Sont alors passées en revue toutes les obsessions de l'auteur, des lesbiennes phlébotomiques cachées dans les horloges aux décors naturels récurrents (la même plage tout au long de sa carrière, notamment) en passant par sa passion pour le piano, les cols en velours et les ingénues écolières. Jean Rollin ? Un auteur, dont la soif de tourner fait fi des budgets ridicules et de l'amateurisme de son casting et qui enchaîne depuis plus de quarante ans les pellicules onirico-zédesques avec un aplomb que beaucoup lui envient.

D'aucuns diraient que je m'emporte encore à défendre des causes perdues.
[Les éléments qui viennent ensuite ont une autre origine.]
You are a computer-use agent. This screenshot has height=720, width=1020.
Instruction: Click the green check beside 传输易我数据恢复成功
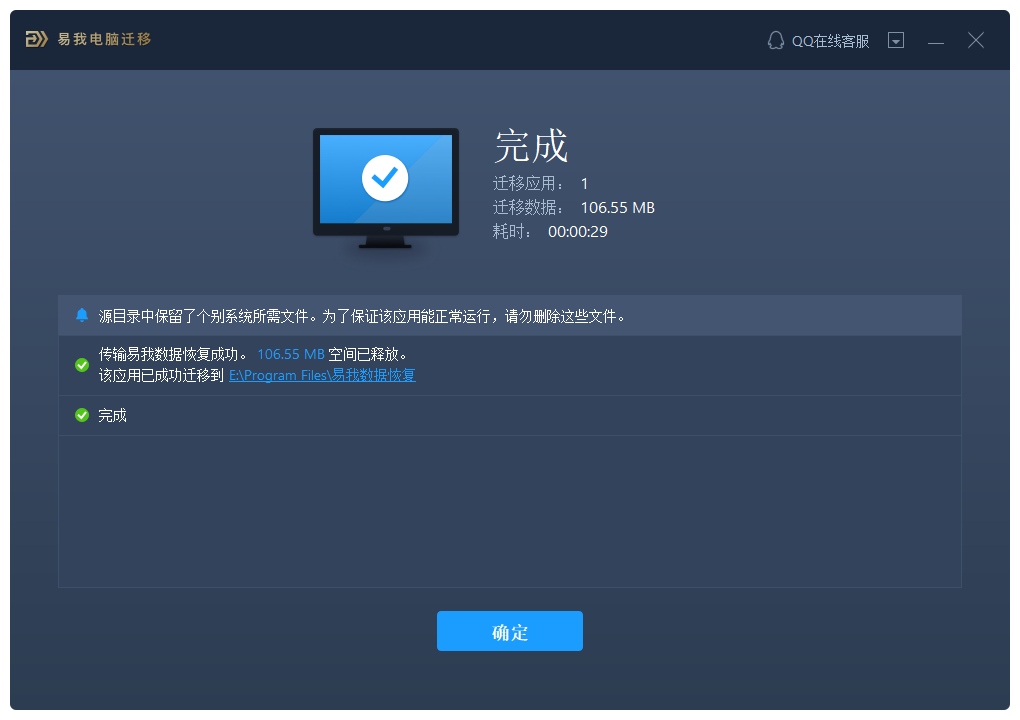point(81,364)
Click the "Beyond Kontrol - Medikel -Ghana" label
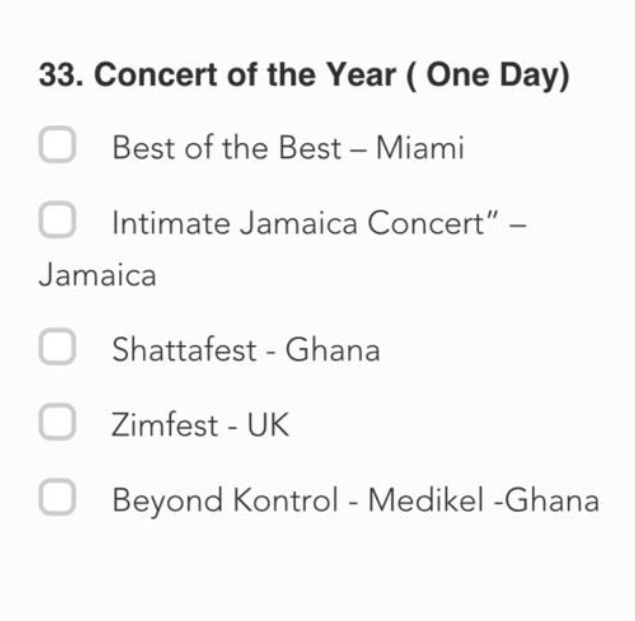Image resolution: width=635 pixels, height=621 pixels. (x=355, y=500)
D'aucuns se tairont quand ils auront fait la connaissance de son jumeau maléfique, Jesús Franco, sujet suivant de l'allocution, connu dans la profession sous l'aimable sobriquet de l'Homme aux Mille Pseudonymes, auteur de plusieurs centaines de nanards innommables qu'il enchaîne avec un stakhanovisme qui n'a d'égal que son manque de talent. Une fois qu'on a goûté à Franco, on revient inévitablement vers Rollin en s'excusant. L'homme n'est pourtant pas dépourvu de fulgurances, grand découvreur de techniques de réalisations dont le fameux fondu-foufoune (une sorte de fondu au noir, mais avec une foufoune, vous l'aurez deviné) et défenseur d'un montage qu'on peut qualifier de métaphorique si on veut rester gentil et que l'on a ingéré une solide quantité de narcotiques très certainement illégaux dans plusieurs pays industrialisés.
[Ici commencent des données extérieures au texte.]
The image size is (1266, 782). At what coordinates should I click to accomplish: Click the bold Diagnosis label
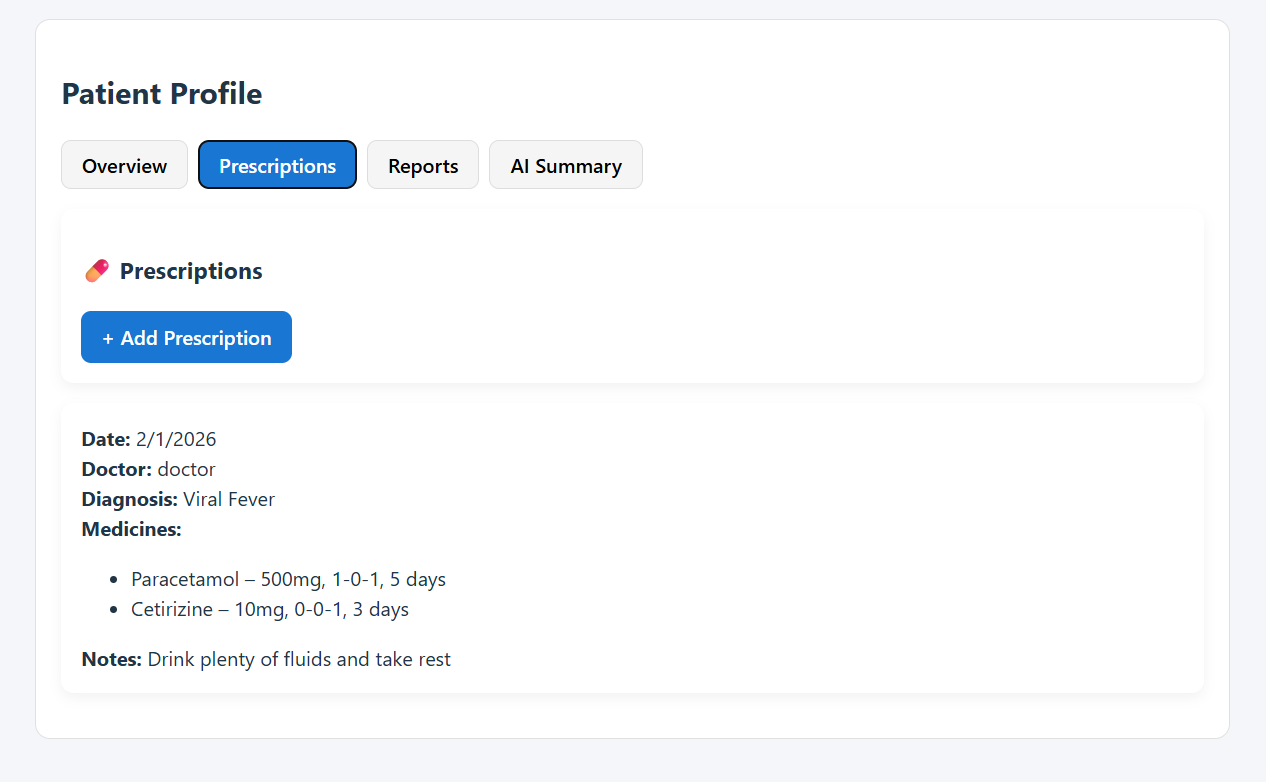pyautogui.click(x=130, y=499)
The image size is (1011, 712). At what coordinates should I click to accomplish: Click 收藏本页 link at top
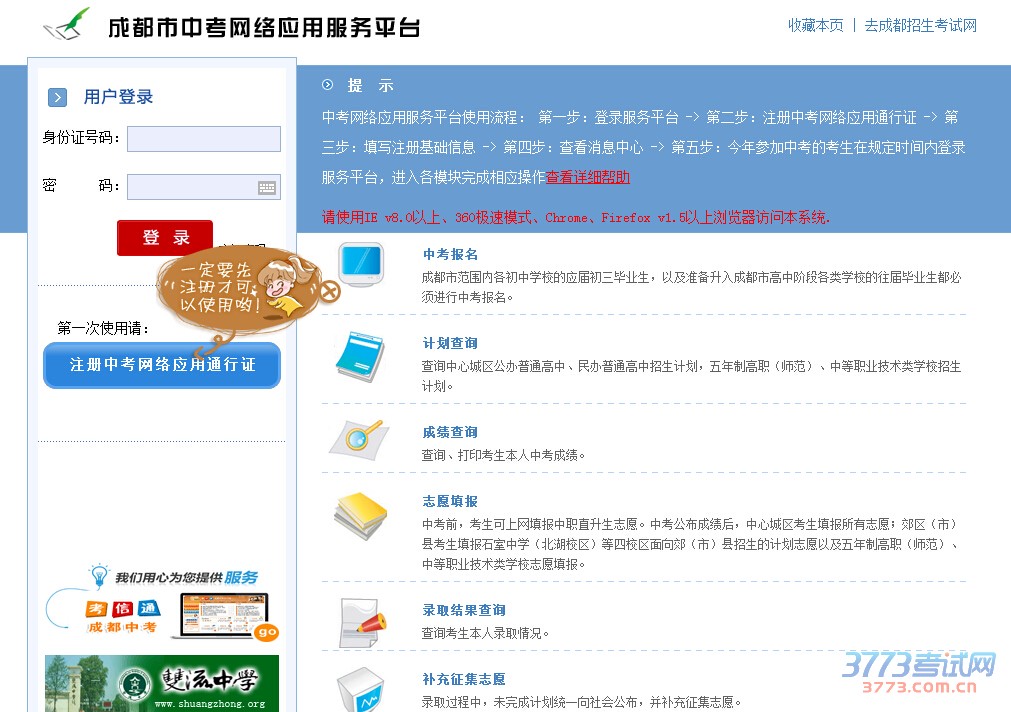click(x=816, y=25)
Et c'est sur un point d'orgue magistral - la réinterprétation par madame le conférencier, en live et sans filet, de la scène mythique des Prédateurs où notre aimable narratrice donne la réplique à Susan Sarandon, ce soir jouée par une poupée gonflable - que se clôt un spectacle total, où l'intervention du public, remonté et interrogé sans cesse, tant que la voix sublime de l'intervenante ou l'utilisation magistrale du rétroprojecteur donnent à la soirée un cachet inoubliable. C'est donc le sourire aux lèvres et des répliques cultes à la bouche que Vermithrax et moi-même prenons le chemin du retour, non sans avoir regoûté une dernière fois le blanc aride servi au bar avec le fol espoir que le goût de térébenthine s'en soit évanoui pendant le spectacle tout en admirant la faune à lunettes épaisses, jerseys à motifs et air inspiré, qui peuplait ce soir-là une Toison d'Or complètement fabuleuse.
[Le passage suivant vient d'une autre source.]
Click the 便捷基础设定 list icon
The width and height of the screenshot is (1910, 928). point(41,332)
Valentine ? La prochaine, c'est quand tu veux.

*authentique

1 commentaire:

Anonyme a dit…

Je plussoie Môssieur le Comte. Mais je suis moins regardant que lui sur l'acidité aigrelette de mes boissons vespérales. L'invitation à siroter ces sulfites (qui - attention! - peuvent contenir du vin) dans mon fauteuil face à un déluge de foufounes vintages me mit suffisamment en joie pour faire l'impasse sur les dramatiques conséquences du dit-breuvage (c'est-à-dire ulcères, hémorroïdes et un certain spleen).

Mais Valentine, en revanche, est un grand cru.